Но что значит — «когда надо»? Как сказать ему, что она уже не любит свой дом так, как любила прежде? Хорошо, хоть заняты вечера, а ночью ей так тоскливо и жутко в опустевшей двухкомнатной квартире, что она читает «Трех мушкетеров» или «Робинзона Крузо». Серьезная классика читана-перечитана, да с нею и не забудешься, только растравишь раны, разбередишь душу. Господи, если бы знал Георгий, как ей пусто в этой большой квартире, где всегда было тесно от гостей, на кухне вечно кипела работа, пахло жареным луком, укропом, кинзой, разваренным в борще лавровым листом; как сумно ей в комнатах, где плясали и пели, где смеялся и плакал ее маленький сын…

Следом за домом Георгия тянулся в проулке точно такой же дом. В узком проходе между домами раньше стояли высокие железные ворота, и двор был закрыт от чужих глаз, а теперь лишь ржавые петли чернели на каменных столбах, и все было как на ладони: кирпичная уборная в глубине с буквами «М» и «Ж» на фасаде, сараи, покрытые досками, огромный противопожарный бак с черной гнилой водою, водопроводная колонка под пирамидальными тополями, светло и остро голубеющими в теплом лунном свете.

Из колонки хлестала толстая белая струя воды — родниковой, вкусной, — гулко билась о железный люк с дырочками, стекая безо всякой нужды и пользы в канализацию: видно, кто-то обкупывался недавно, спасаясь от жары, да и позабыл закрыть.

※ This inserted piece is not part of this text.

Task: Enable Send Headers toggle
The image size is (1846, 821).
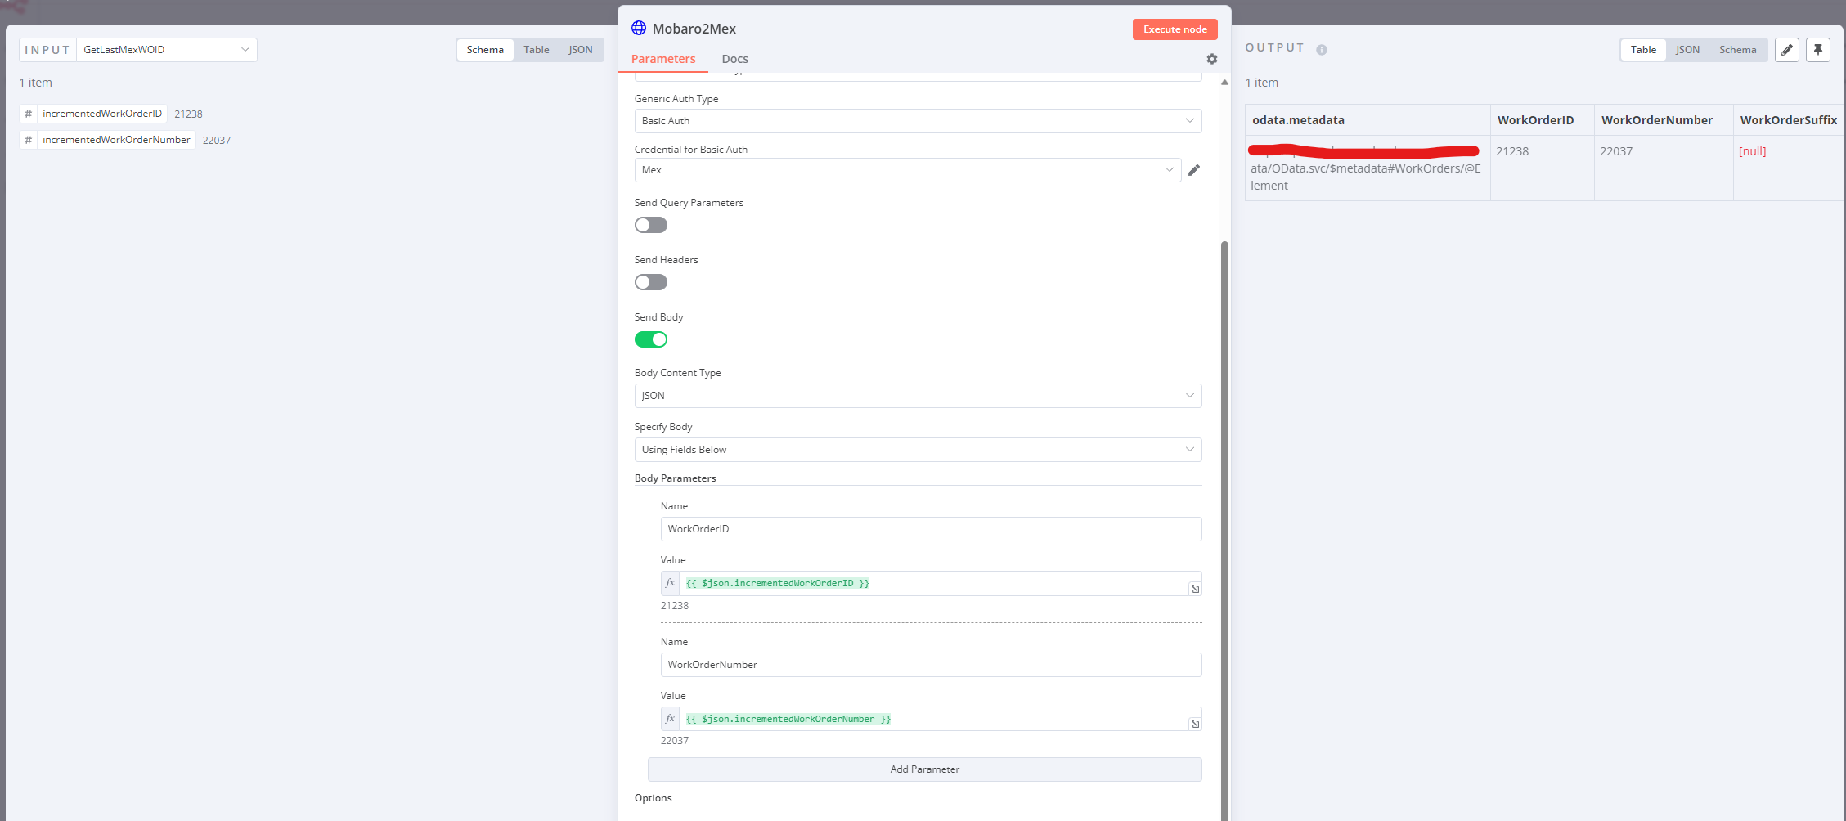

Георгий хотел подойти закрутить кран, но в последнюю секунду поленился и, минуя проход между домами, шагнул следом за Али в черную тень высоких акаций, где под стеной дома ярко белела рубашка какого-то паренька, вытянувшегося на цыпочках и положившего кисти рук на высокий подоконник своей подружки; слышался их горячий, бессвязный шепот, хихиканье.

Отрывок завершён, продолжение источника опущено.